→ GIVEN DATA:
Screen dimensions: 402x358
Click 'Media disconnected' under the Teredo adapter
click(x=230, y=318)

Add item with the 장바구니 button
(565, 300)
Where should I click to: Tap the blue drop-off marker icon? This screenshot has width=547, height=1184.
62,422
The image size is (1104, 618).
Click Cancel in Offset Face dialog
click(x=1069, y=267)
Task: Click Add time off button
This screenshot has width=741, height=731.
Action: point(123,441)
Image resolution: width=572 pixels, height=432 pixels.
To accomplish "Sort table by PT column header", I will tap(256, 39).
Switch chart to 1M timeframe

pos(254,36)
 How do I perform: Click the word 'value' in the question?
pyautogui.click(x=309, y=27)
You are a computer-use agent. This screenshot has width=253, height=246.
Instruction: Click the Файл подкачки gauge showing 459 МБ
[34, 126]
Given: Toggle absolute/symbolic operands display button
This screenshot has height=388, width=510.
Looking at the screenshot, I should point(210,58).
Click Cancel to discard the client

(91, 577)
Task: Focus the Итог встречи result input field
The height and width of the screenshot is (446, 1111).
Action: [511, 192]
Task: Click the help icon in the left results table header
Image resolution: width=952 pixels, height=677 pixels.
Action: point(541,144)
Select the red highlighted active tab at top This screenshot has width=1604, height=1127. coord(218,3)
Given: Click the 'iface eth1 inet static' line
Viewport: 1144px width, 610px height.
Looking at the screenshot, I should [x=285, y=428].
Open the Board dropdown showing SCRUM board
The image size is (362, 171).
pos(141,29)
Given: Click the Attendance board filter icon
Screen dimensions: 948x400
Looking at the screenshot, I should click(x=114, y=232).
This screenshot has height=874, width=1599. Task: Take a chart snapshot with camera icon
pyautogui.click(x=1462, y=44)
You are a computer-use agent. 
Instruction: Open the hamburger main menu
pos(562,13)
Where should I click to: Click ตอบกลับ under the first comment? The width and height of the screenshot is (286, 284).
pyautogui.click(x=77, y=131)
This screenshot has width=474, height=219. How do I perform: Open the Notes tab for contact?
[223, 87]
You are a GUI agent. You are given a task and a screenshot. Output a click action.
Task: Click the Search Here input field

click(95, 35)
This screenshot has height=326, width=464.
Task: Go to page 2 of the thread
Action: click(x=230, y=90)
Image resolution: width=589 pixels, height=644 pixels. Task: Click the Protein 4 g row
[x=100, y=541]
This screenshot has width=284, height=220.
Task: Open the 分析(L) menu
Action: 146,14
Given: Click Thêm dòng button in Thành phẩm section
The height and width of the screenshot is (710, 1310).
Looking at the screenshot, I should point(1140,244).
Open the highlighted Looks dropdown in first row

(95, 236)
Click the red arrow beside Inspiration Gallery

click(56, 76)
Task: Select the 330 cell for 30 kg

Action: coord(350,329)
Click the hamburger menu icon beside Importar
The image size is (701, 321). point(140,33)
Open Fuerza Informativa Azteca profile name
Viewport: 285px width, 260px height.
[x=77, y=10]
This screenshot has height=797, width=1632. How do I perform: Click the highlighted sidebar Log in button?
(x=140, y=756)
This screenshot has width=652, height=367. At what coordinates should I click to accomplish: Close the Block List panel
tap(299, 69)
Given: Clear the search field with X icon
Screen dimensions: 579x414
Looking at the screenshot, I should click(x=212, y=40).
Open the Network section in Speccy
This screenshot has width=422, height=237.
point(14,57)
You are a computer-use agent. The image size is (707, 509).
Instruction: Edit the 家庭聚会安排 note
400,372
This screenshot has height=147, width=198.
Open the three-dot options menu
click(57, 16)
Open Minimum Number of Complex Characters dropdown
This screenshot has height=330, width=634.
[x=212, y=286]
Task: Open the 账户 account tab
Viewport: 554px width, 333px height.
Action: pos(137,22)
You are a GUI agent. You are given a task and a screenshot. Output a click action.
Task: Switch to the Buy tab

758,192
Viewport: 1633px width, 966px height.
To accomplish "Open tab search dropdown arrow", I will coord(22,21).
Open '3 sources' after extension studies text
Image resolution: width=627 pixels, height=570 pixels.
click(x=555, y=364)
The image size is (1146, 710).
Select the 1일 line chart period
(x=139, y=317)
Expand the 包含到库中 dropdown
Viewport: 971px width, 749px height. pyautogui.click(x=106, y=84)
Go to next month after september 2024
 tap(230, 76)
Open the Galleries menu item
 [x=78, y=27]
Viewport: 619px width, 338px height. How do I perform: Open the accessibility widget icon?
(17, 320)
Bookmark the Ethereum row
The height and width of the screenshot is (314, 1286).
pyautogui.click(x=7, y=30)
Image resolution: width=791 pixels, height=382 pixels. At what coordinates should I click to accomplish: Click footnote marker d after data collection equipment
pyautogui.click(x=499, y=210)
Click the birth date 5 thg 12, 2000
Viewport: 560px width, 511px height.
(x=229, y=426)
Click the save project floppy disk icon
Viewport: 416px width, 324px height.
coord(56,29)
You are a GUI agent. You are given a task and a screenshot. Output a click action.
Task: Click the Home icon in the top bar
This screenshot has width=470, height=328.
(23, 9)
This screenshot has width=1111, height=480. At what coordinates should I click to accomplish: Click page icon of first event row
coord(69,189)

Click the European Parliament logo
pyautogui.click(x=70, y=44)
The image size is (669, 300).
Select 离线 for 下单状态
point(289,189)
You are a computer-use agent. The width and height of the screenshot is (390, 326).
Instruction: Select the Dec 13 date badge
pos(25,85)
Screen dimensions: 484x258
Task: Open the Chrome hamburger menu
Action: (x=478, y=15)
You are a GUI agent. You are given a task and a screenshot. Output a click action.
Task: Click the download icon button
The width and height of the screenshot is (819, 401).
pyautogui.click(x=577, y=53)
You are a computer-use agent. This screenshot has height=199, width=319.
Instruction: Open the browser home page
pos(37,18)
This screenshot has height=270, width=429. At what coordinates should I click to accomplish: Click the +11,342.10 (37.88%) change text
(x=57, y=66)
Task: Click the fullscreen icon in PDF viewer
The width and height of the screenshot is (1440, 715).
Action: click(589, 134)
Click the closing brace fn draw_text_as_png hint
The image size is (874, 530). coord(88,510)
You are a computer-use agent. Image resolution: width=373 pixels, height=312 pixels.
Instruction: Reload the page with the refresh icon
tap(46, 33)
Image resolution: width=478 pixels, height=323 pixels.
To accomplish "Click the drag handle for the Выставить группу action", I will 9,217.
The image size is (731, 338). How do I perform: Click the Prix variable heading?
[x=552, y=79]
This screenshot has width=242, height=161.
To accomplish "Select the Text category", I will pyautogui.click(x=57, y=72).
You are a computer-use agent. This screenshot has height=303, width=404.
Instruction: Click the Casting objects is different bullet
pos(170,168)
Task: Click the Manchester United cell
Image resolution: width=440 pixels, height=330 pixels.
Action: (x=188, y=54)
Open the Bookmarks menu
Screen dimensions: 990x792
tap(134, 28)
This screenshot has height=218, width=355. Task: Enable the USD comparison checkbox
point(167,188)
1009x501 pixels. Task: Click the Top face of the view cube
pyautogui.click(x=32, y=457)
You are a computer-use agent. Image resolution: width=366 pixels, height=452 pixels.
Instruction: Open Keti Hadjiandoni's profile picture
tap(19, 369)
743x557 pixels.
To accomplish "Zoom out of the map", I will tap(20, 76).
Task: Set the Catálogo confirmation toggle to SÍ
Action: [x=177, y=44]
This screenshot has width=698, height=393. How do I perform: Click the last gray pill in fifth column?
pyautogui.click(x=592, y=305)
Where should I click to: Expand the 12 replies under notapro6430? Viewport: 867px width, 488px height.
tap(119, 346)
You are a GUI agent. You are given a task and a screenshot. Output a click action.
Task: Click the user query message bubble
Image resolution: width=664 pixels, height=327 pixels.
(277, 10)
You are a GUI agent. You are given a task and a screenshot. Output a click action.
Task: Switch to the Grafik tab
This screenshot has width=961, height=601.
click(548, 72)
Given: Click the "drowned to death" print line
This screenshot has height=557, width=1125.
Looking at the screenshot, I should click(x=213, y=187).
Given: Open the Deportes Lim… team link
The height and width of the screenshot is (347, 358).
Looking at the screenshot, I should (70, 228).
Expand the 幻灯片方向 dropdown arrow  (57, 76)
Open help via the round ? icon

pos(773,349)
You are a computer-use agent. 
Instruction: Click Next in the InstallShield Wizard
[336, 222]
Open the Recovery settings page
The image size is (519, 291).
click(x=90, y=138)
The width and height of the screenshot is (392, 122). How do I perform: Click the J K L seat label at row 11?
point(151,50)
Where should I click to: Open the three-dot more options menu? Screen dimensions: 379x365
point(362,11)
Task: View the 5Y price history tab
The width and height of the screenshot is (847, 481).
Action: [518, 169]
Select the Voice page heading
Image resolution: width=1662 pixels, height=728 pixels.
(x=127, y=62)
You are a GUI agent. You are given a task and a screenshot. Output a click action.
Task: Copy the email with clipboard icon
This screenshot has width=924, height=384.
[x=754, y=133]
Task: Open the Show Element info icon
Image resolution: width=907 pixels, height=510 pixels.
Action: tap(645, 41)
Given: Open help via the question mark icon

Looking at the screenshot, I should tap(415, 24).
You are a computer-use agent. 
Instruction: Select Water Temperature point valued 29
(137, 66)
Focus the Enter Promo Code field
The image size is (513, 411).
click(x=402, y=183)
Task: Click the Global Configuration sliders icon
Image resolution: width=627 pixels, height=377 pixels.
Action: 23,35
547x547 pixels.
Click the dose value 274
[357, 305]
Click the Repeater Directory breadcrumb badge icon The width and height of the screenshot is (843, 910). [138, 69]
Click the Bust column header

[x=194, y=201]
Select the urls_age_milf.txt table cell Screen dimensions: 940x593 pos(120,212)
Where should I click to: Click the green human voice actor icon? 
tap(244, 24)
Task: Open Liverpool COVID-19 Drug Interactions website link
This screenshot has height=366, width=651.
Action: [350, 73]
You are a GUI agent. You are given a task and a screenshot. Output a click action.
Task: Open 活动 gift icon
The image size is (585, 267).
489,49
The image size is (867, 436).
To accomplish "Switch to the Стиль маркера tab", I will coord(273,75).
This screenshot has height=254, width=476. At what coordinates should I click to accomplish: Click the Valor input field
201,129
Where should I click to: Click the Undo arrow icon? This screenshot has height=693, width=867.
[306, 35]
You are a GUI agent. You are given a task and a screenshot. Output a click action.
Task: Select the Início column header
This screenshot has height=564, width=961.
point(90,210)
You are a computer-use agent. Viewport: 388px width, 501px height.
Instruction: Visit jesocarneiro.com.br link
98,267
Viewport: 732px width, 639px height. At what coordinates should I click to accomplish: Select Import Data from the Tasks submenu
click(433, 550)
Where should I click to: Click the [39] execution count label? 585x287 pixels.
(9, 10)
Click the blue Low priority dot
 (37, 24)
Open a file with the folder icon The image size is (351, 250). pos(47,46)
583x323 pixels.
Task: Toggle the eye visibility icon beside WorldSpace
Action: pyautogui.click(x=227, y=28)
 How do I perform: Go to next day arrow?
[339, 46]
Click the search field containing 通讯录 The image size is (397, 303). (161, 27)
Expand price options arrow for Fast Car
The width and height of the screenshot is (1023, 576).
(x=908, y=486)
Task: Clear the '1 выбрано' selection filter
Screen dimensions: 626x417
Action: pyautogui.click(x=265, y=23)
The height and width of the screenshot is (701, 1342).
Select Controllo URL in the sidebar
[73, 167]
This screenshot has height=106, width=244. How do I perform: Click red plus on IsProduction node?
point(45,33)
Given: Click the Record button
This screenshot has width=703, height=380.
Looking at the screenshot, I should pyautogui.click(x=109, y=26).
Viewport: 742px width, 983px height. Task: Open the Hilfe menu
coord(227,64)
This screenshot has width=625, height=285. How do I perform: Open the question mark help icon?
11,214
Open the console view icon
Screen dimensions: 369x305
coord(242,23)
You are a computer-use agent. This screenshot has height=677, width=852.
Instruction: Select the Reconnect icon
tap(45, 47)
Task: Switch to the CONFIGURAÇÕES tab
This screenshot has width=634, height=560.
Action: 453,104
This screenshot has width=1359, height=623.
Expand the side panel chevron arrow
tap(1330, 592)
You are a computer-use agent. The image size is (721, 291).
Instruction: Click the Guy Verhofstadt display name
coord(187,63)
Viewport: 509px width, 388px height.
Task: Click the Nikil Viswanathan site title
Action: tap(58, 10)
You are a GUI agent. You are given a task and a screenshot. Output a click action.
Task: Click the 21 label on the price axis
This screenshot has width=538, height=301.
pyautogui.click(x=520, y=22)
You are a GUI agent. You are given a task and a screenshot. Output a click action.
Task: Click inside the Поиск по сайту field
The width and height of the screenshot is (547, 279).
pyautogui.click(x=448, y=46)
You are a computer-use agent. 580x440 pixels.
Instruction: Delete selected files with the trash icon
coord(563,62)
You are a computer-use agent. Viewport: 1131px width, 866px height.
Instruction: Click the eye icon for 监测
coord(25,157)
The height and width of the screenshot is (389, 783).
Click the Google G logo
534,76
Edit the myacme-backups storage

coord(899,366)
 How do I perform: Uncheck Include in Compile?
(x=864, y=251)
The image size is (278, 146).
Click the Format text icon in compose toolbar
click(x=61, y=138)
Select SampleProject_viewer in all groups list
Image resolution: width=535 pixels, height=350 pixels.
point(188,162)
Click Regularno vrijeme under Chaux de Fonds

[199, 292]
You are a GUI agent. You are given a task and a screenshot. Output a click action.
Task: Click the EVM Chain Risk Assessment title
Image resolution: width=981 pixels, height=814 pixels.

→ TASK TO COMPLETE: Every line in the listing above that mentions "price" should be returned.

→ EXERCISE OUTPUT:
Task: View the 5Y price history tab
Expand price options arrow for Fast Car
Task: Click the 21 label on the price axis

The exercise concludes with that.